Inca lança campanha: Atividade física e saúde, treinar não combina com fumar
O Instituto Nacional de Câncer (Inca) promoveu um evento online para marcar o Dia Nacional de Combate ao Fumo, celebrado em 29 de agosto. A campanha deste ano, com o tema “Atividade física e saúde: treinar não combina com fumar”, busca conscientizar sobre os efeitos antagônicos do exercício e do tabagismo no corpo humano.
A iniciativa visa destacar como a prática regular de exercícios fortalece os sistemas cardiovascular, respiratório e muscular, elevando a qualidade de vida. Em contrapartida, o tabagismo compromete essas mesmas funções, resultando em menor desempenho físico e aumento do risco de doenças crônicas. A atividade física, inclusive, pode ser uma aliada poderosa para quem deseja parar de fumar, ajudando a diminuir a vontade e os sintomas de abstinência.
Segundo Vera Borges, psicóloga e especialista em tratamento do tabagismo no Inca, a atividade física é crucial para a saúde geral. Ela ressalta que nenhum produto com nicotina, incluindo cigarros e vapes, é inofensivo, mesmo para quem pratica exercícios. Os benefícios da atividade física são anulados pelos danos causados pelo tabagismo, tornando a combinação incompatível com o cuidado com a saúde.
Danos do tabagismo para quem treina
O Inca alerta que todos os ganhos obtidos com a prática regular de exercícios físicos são perdidos diante dos prejuízos causados pelo tabagismo. A campanha tem como objetivo prevenir o tabagismo, incentivar hábitos saudáveis, proteger ambientes livres de produtos de nicotina e promover o fim do vício.

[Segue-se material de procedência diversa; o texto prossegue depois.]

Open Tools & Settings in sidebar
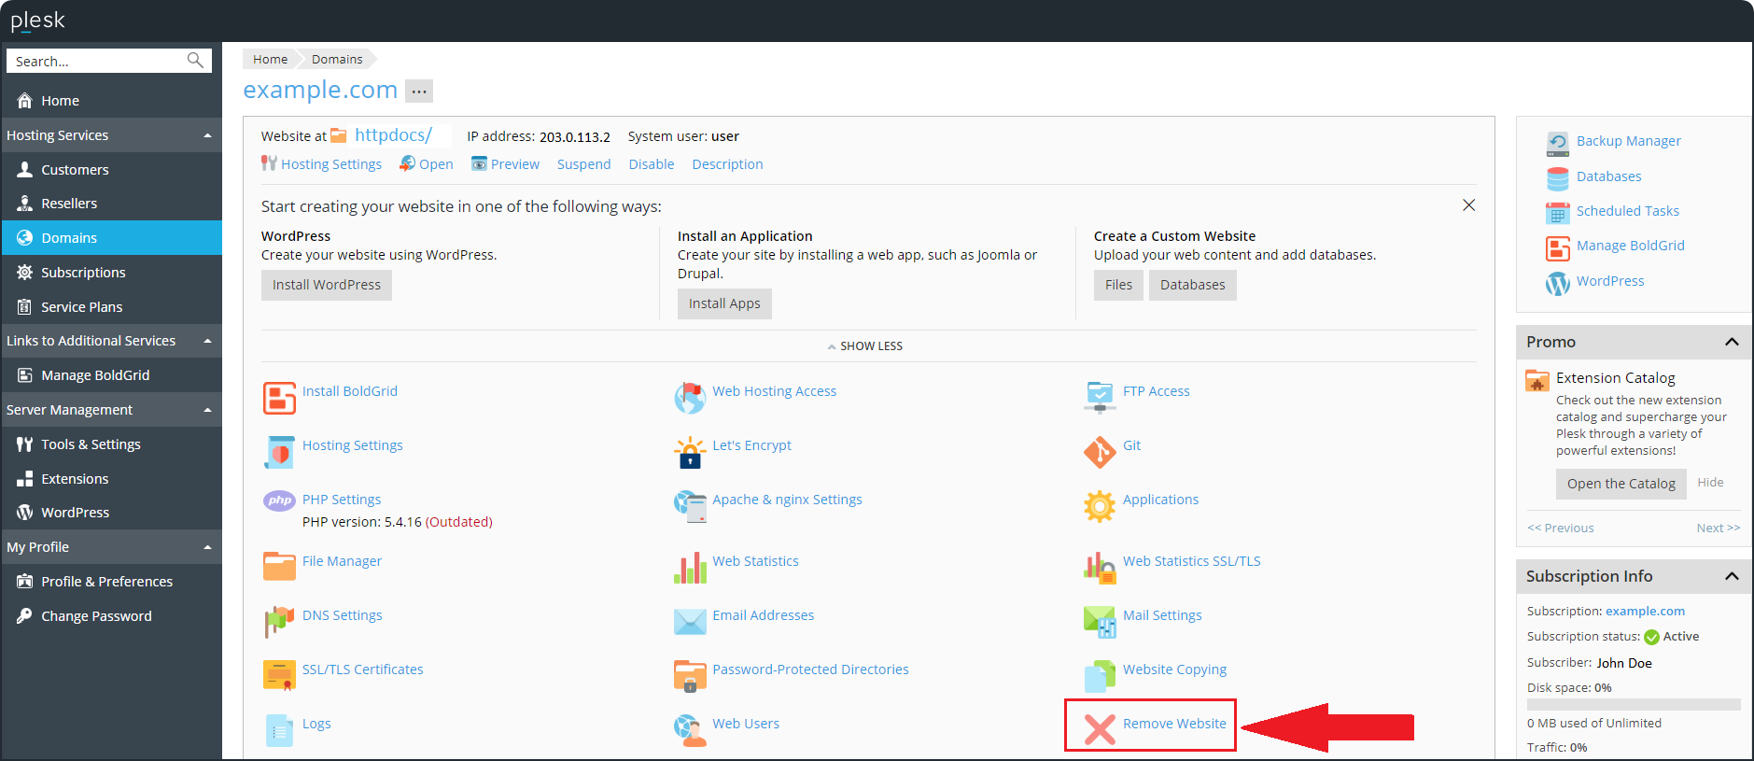1754x761 pixels. [91, 444]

“Treinar e fumar é incompatível, quando a gente pensa no cuidado à saúde”, enfatiza Vera Borges. A especialista destaca que os fumantes, mesmo ativos fisicamente, sofrem com menor resistência, fadiga precoce e recuperação mais lenta após os treinos. Há também um risco aumentado de lesões e complicações cardiovasculares durante atividades intensas.

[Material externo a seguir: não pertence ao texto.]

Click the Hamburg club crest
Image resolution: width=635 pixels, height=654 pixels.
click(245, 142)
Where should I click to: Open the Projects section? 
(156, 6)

Cigarros eletrônicos e a juventude em risco
A campanha também foca nos danos causados pela dependência de nicotina entre adolescentes e jovens, alertando sobre a experimentação de vapes e outros derivados do tabaco. Muitos jovens são levados a acreditar que os cigarros eletrônicos são menos prejudiciais ao condicionamento físico.
Atualmente, o uso de sachês de nicotina tem sido promovido em redes sociais por influenciadores e atletas como um suposto estimulante natural de bem-estar. No entanto, o Inca reafirma que o uso dessas substâncias compromete as funções cardiovasculares, respiratórias e musculares, reduzindo o desempenho e elevando o risco de doenças crônicas.
Mecanismos que prejudicam o desempenho físico
Os benefícios da atividade física são comprometidos pelo uso de tabaco e nicotina através de diversos mecanismos. A vasoconstrição, causada pela nicotina, contrai os vasos sanguíneos, diminuindo o fluxo de sangue para músculos e órgãos.
Outro ponto é a privação de oxigênio, que reduz a capacidade do sangue de transportar oxigênio, essencial para os músculos durante o esforço. O prejuízo pulmonar, com inflamação das vias aéreas, dificulta a respiração e a função pulmonar. Por fim, a sobrecarga energética faz com que atividades físicas exijam mais esforço de um fumante do que de um não fumante.